Unless it’s an emergency or you’ve no other option to get somewhere, don’t drive with an oil drip pan leak. What you must do is get an oil pan replacement.

The cost of an oil pan replacement typically ranges from a low of $100 to a high of $1,000. The price will depend on the year, make and model of your vehicle. The replacement of the oil pan also goes up when you send your car to an auto repair shop.

Other factors affecting the cost of an oil drain pan replacement are the brand, capacity and material of the pan.

If you want to save money on this job, you could replace the pan on your own. But it’s not going to be an easy job. Unless you’re used to working on your car, oil pan replacement may be better left up to the pros.

If you must do it yourself, have a plan ready.

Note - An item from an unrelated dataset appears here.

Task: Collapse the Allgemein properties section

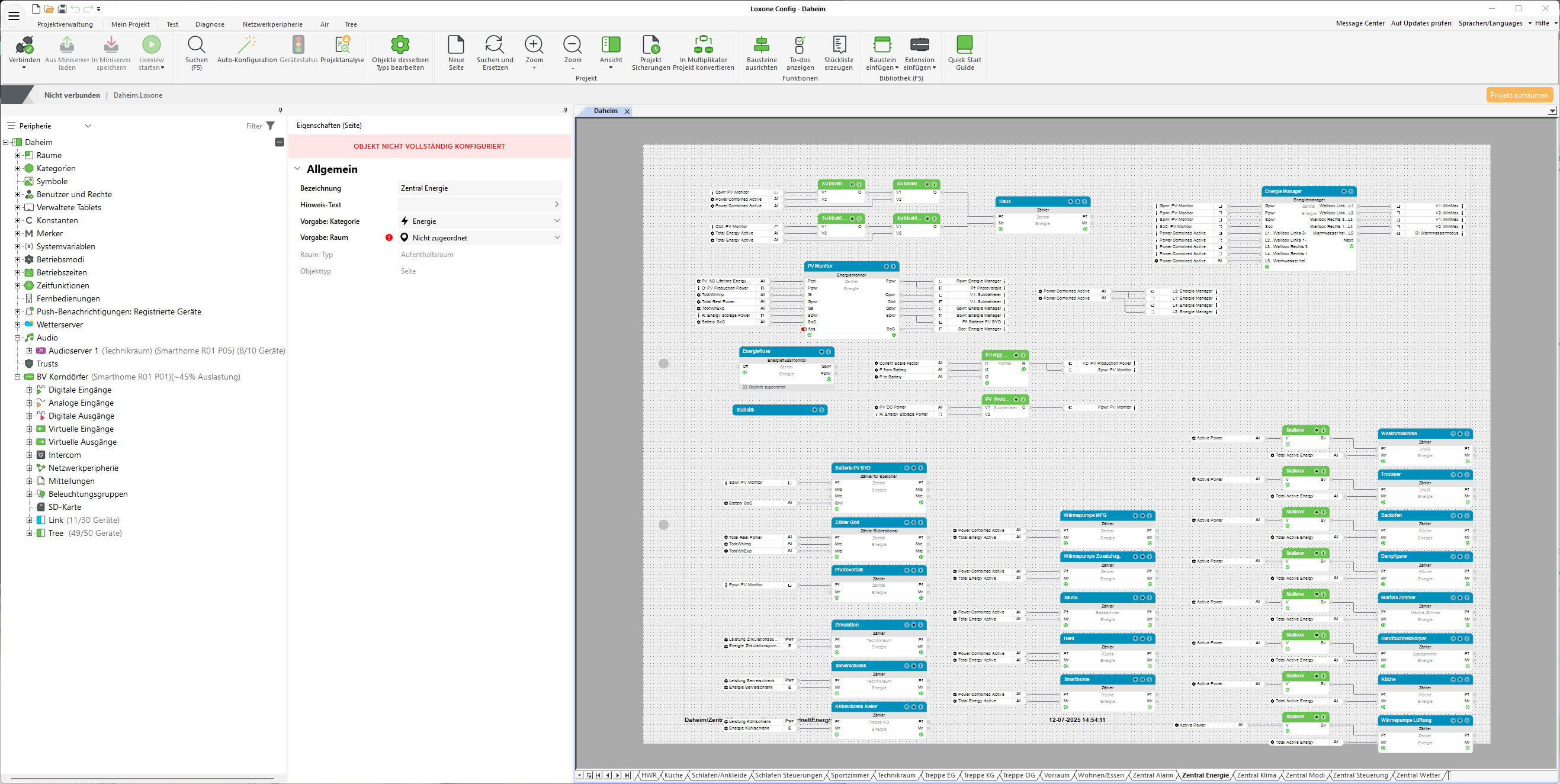Action: 297,169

Steps to Replacing Your Oil Pan

  1. Make sure you’re ordering the right oil drip pan for your vehicle
  2. Remove the oil pan gaskets
  3. Carefully take out the oil pan from the engine block
  4. Clean the surface where you’ll be placing the pan so that it seals well
  5. Install the new pan with the new gasket
  6. Add a liquid sealant across where the engine block meets the timing cover

Working on oil pan replacement is no easy job; you’ll be on your back, and depending on how quick you do the job, take up some time. You’ll want to make sure the oil pan gasket is sealed so that it does its job.

When your car’s in bad shape, it will tell you in many ways. An easy telltale sign is when it leaves oil residue where you’ve parked it. If you don’t usually look on the ground, then you’ll at least pay attention to the “Check engine” light on your dashboard.  Once you’ve determined the leak is coming from the oil pan gasket, replace the component to ensure you’ll be driving a safe vehicle.